[Saved data entries]
————————

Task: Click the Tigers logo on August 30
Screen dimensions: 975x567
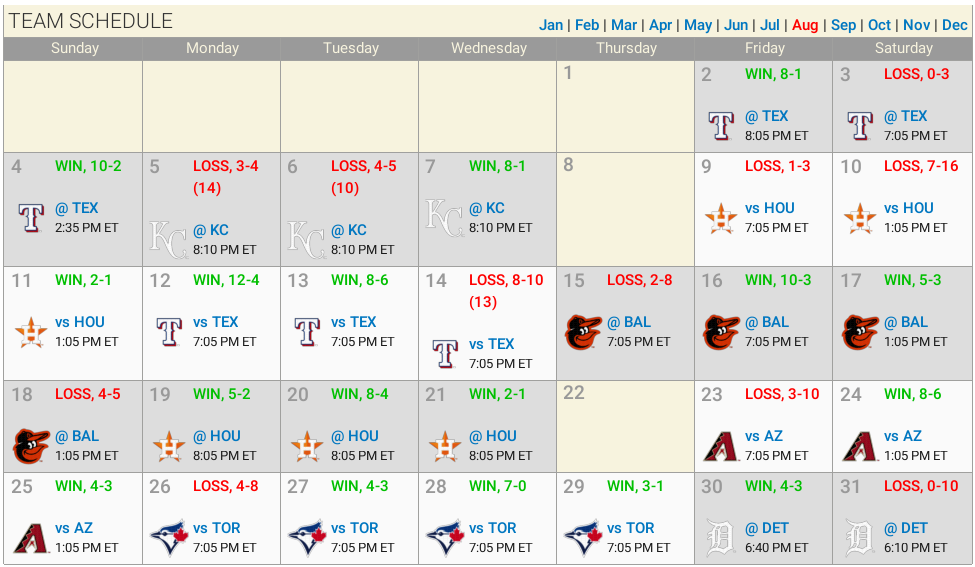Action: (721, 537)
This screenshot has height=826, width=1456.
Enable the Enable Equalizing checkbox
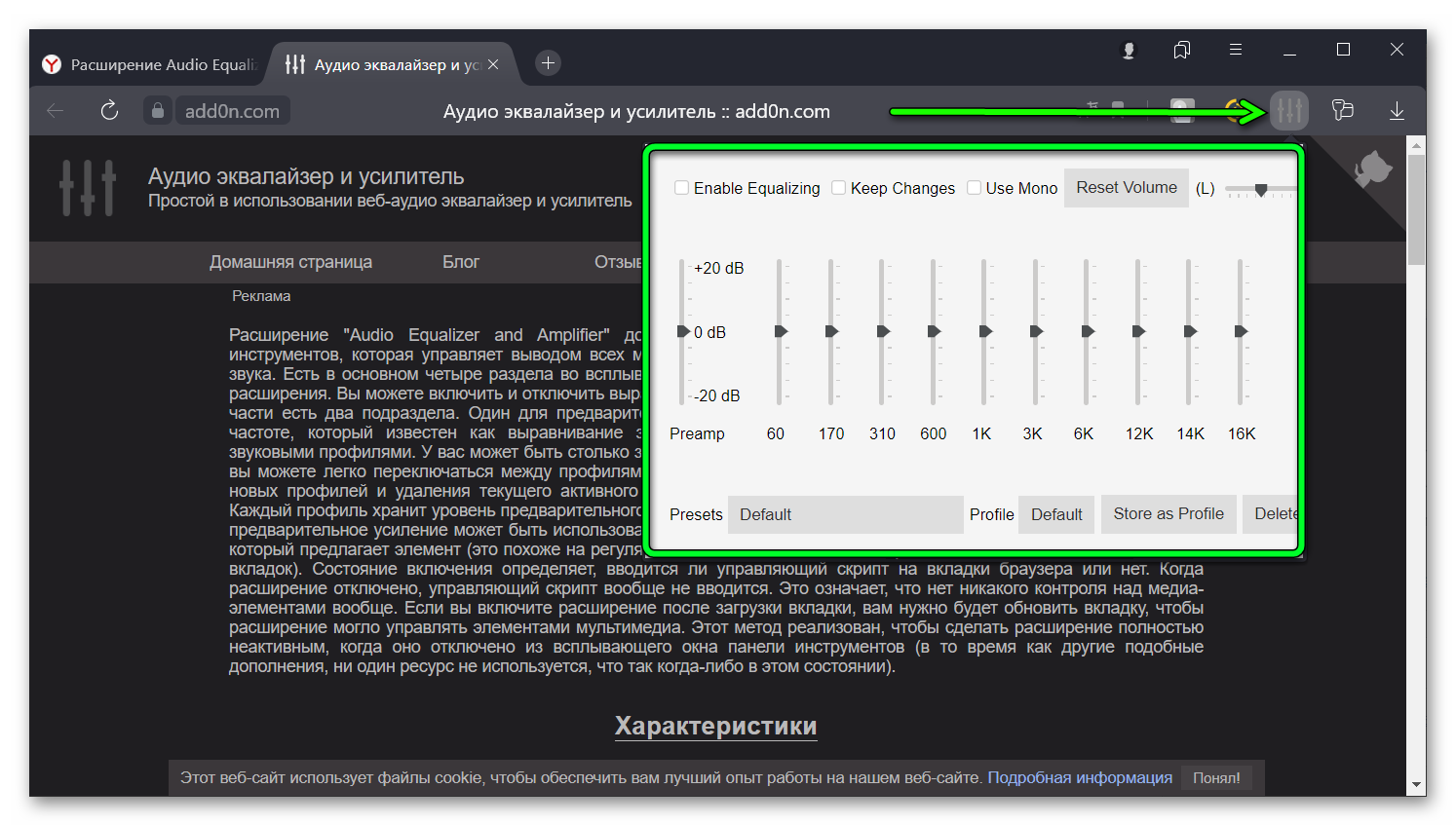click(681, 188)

————————

Exercise goal -
Transcribe all entries above exactly. Drop the pictures.

Result for this task -
Task: Click the Tigers logo on August 30
Screen dimensions: 975x567
Action: (721, 537)
This screenshot has height=826, width=1456.
Enable the Enable Equalizing checkbox
click(681, 188)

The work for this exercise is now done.